====== Task data ======

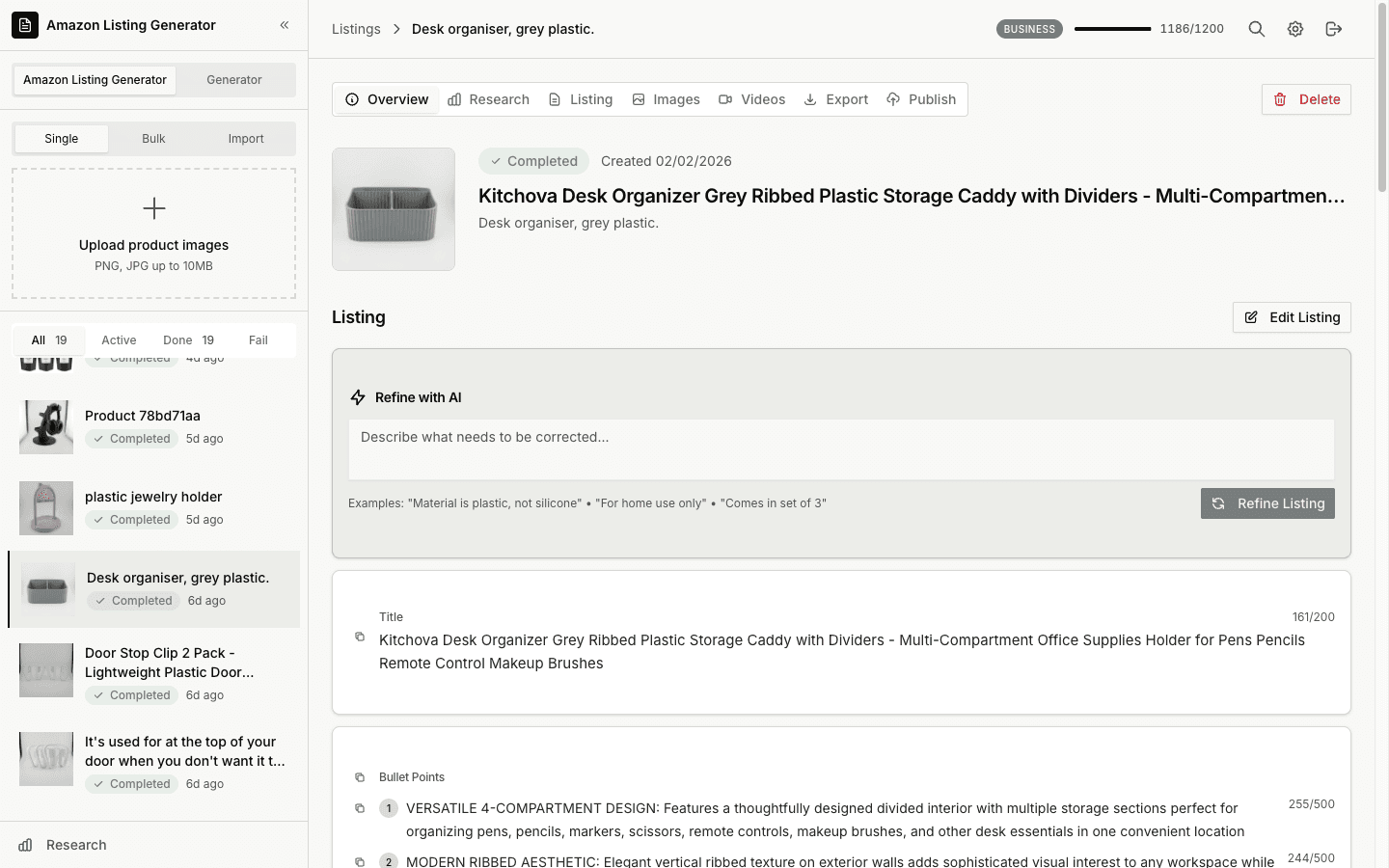This screenshot has height=868, width=1389.
Task: Click the Edit Listing button
Action: tap(1292, 317)
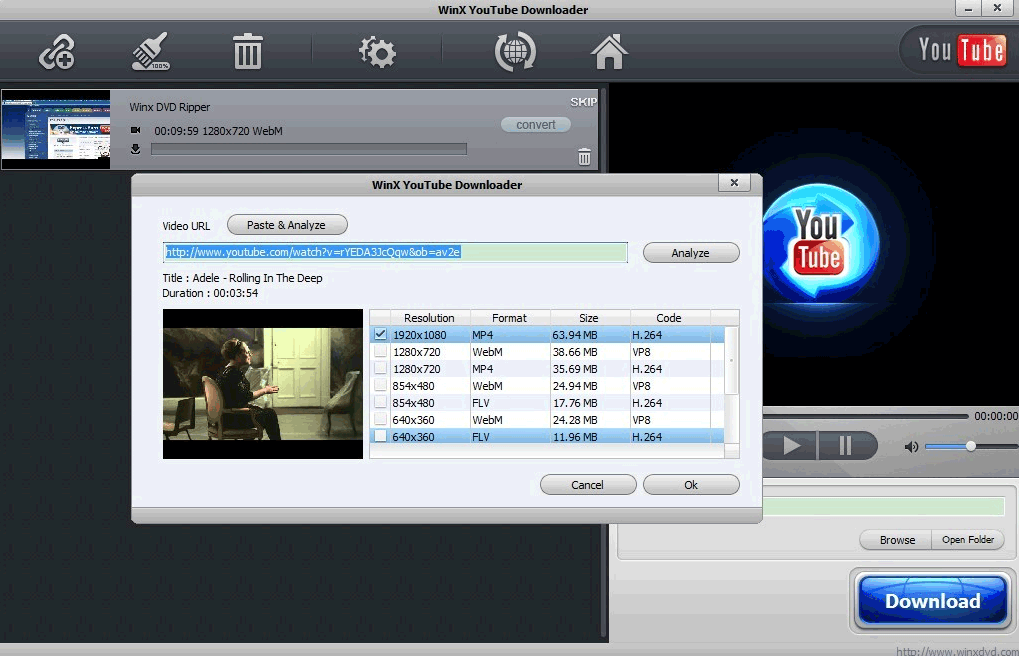Click the Code column header
The image size is (1019, 656).
pyautogui.click(x=668, y=317)
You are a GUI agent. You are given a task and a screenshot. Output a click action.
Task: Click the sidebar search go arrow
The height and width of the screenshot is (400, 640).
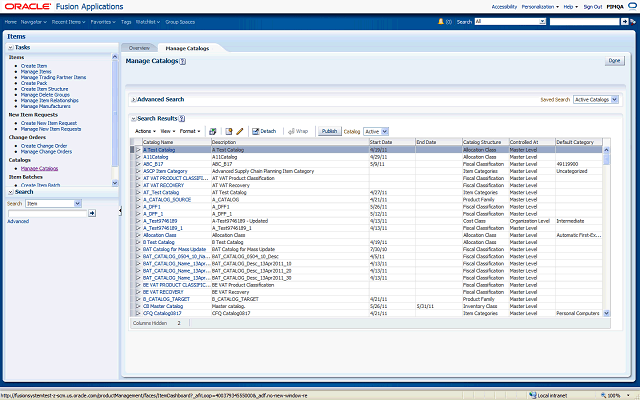pyautogui.click(x=92, y=213)
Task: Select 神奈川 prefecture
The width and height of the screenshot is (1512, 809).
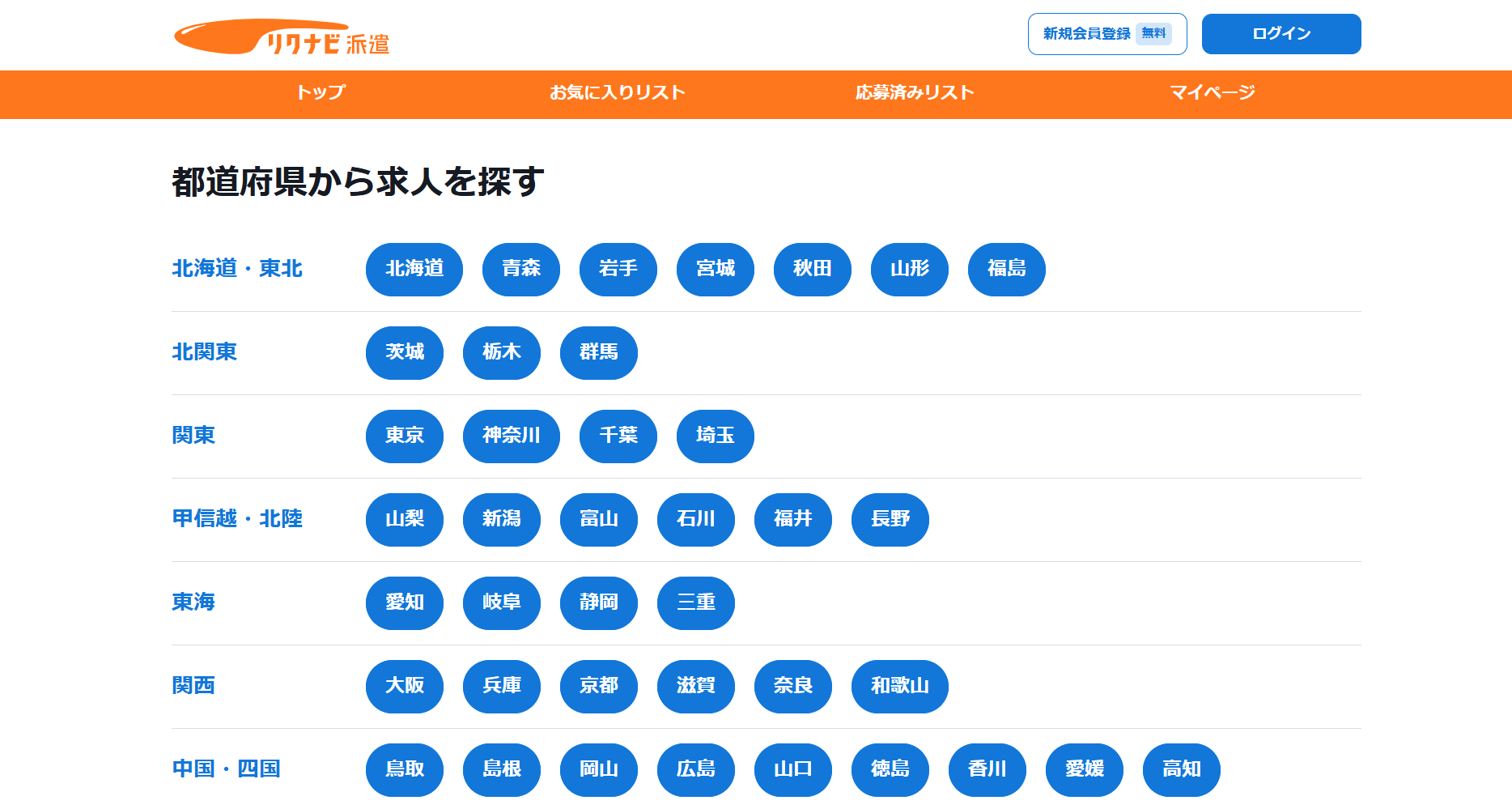Action: [511, 436]
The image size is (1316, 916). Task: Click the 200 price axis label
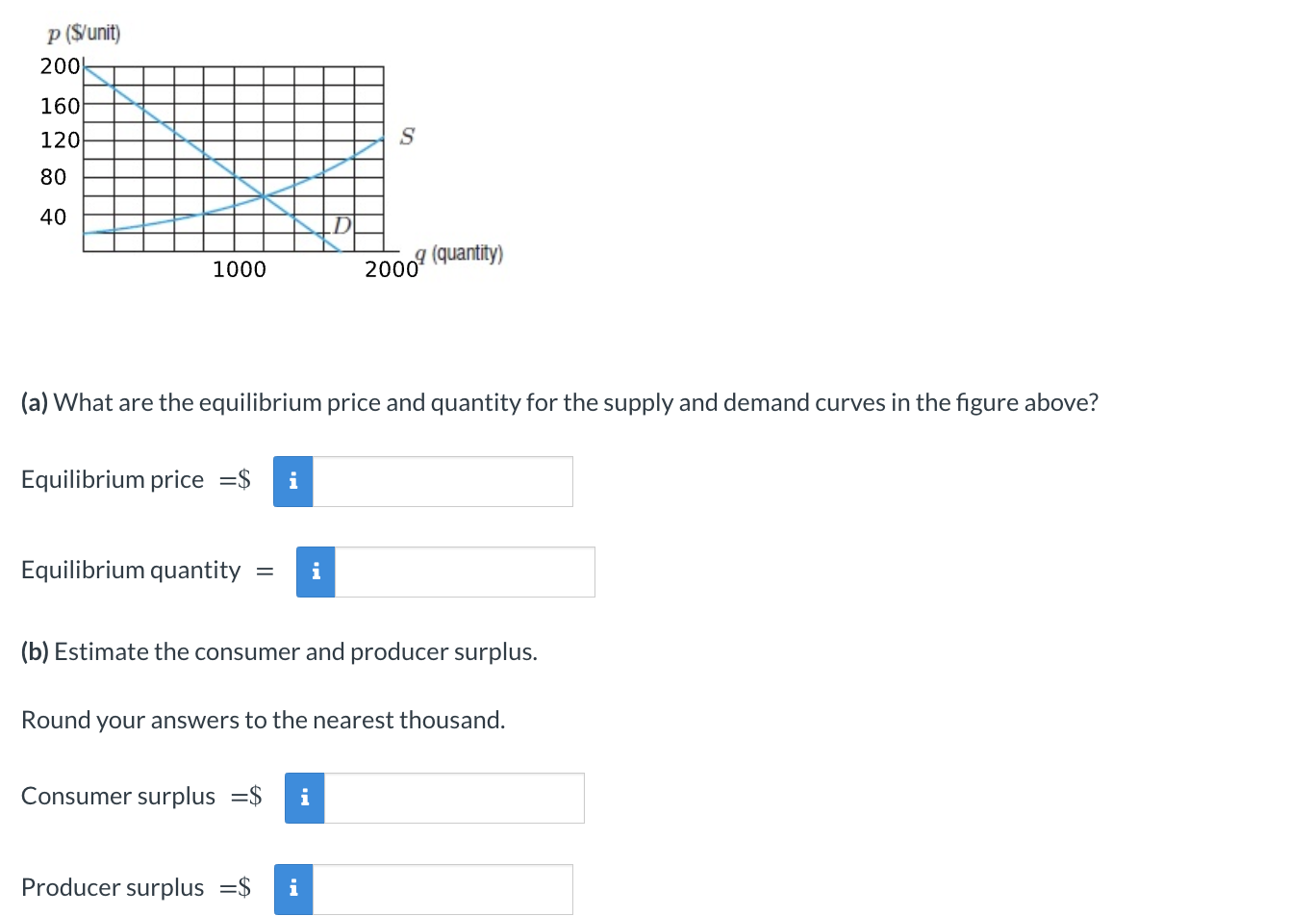tap(60, 66)
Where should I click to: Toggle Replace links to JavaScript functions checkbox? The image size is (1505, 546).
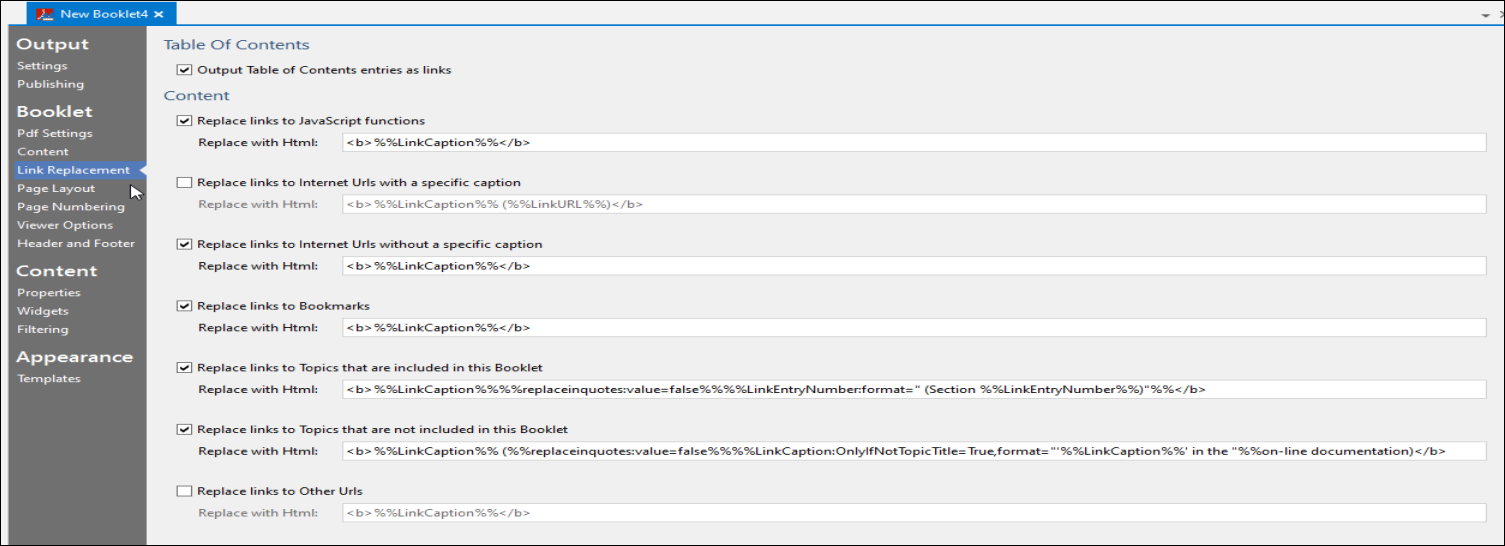pyautogui.click(x=184, y=121)
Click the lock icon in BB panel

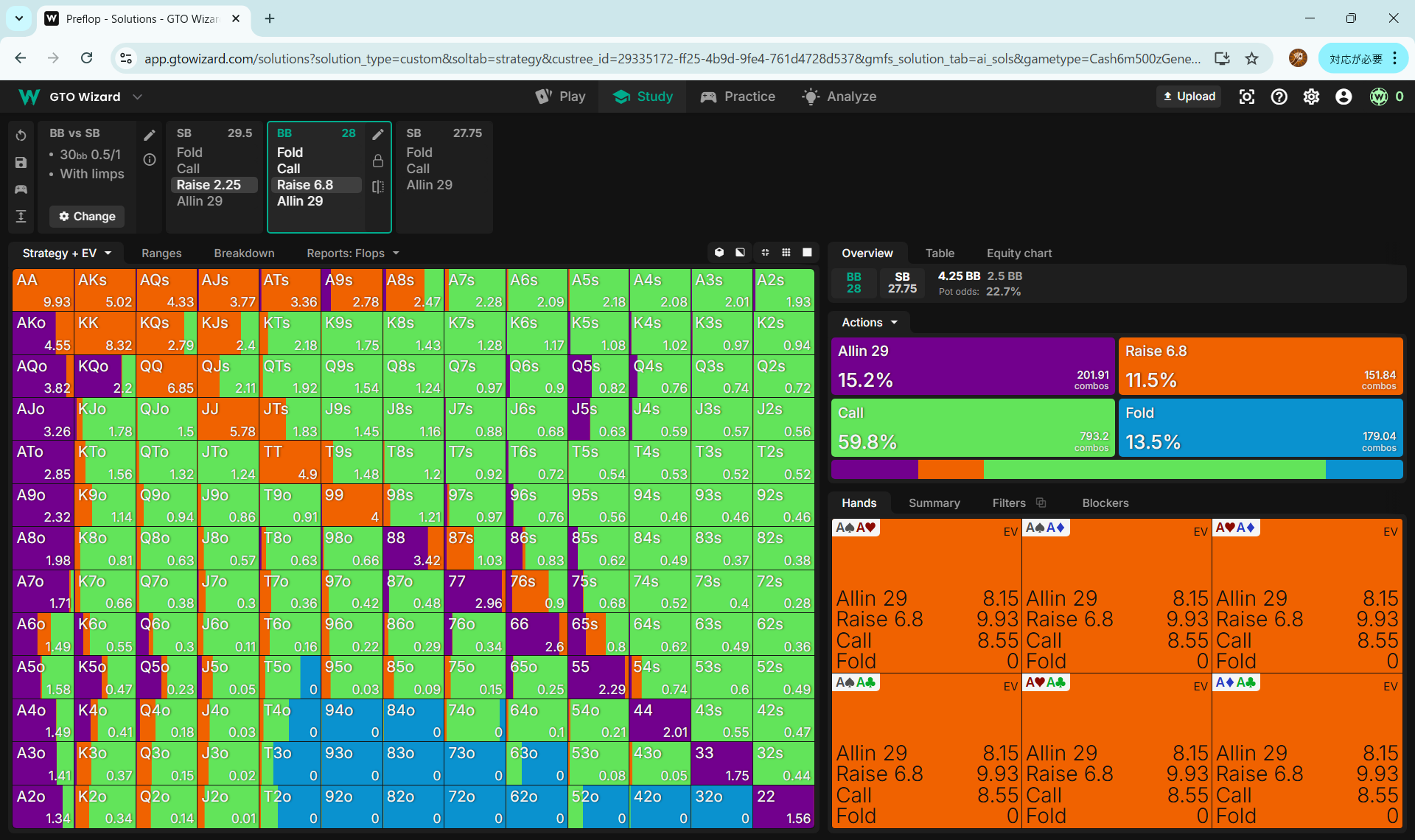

======

* Exercise prompt
Locate each line above that contains the word "size", and copy every such line. Letter case matters.

* Full solution
The image size is (1019, 656).
The image size is (1316, 916). Task: Click the 200 price axis label
Where should I click to: Toggle Replace links to JavaScript functions checkbox? The image size is (1505, 546).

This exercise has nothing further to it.